Publication language
Date published
18 Mar 2019
Benchmarkings/Comparisons of tools
GIS & mapping, Mobile Data Collection

This resource was originally published on the CartoBlog in 2019 by CartONG. It was transferred to the IM Resource Portal in May 2021. The CartoBlog will be decommissioned in early 2022.

CartONG is publishing an assessment regarding the GPS accuracy of a selection of mobile devices commonly used in the field by humanitarian actors for data collection.

This assessment was developed in support to the Information Management activities of the FICSS/DPSM (Field Information and Coordination Support Section/Division of Programme Support & Management) of the United Nations High Commissioner for Refugees (UNHCR).

The primary objective of this study is to assess the differences in accuracy between devices, and thereby better identify their potential limitations for use in humanitarian data collection. While there are studies which analyse the impact of specific survey conditions (e.g. forest cover) on GPS accuracy, there are comparatively few studies that review the differences in GPS accuracy between devices. The interest of this study stems from a dearth of manufacturer-published GPS accuracy data, as well as a lack of replicable protocols or methods for such comparisons that could inform humanitarian actors.

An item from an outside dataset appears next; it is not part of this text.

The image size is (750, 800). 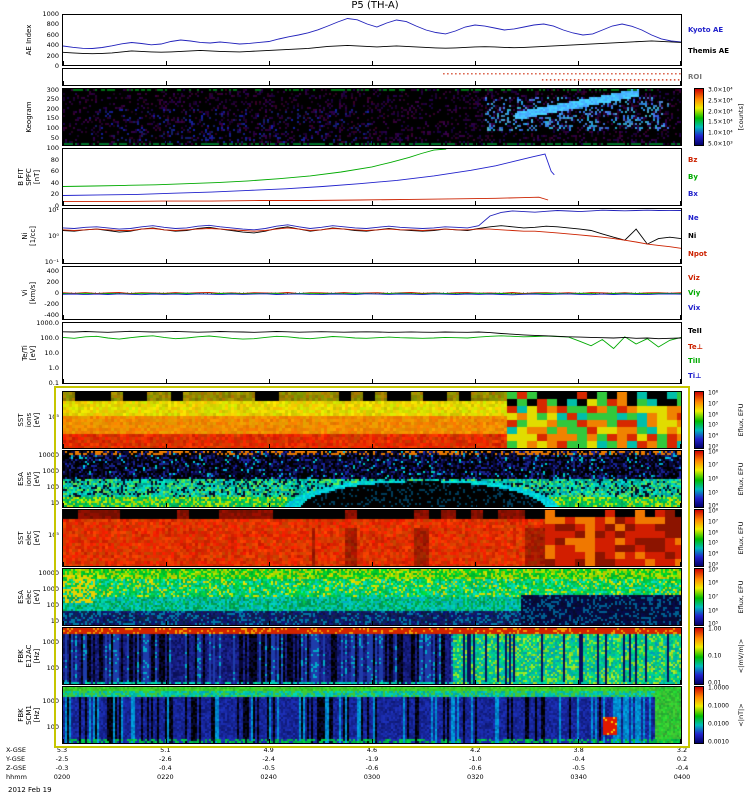 I want to click on panel-vi: Vi [km/s] 400 200 0 -200 -400 Viz Viy Vix, so click(x=360, y=293).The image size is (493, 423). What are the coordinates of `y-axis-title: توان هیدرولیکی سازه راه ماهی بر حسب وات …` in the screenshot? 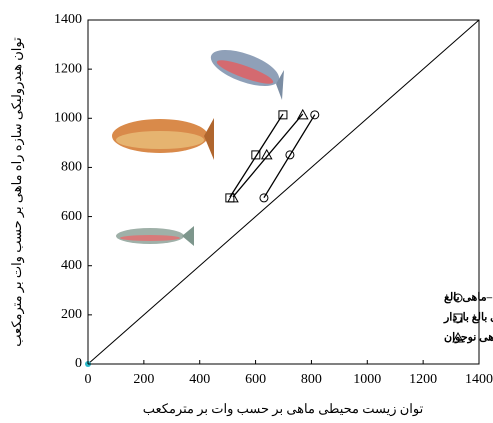 It's located at (17, 192).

This study has 2 primary goals: 1) to provide a review of the accuracy of commonly handheld GPS devices used by CartONG and its partners, and 2) to describe a replicable methodology for GPS accuracy assessment that can be deployed by any actor in the field.

This study is composed of 4 main sections:

  1. An introduction to the concepts used
  2. A presentation of the methodology which was applied
  3. A general analysis based on the observations made
  4. The steps to follow to test one’s own mobile devices (split into 3 options: a minimal, an advanced or an expert solution)

The study also focuses on one of the known criteria for position accuracy (HDOP), which was tested and whose analysis may seem surprising.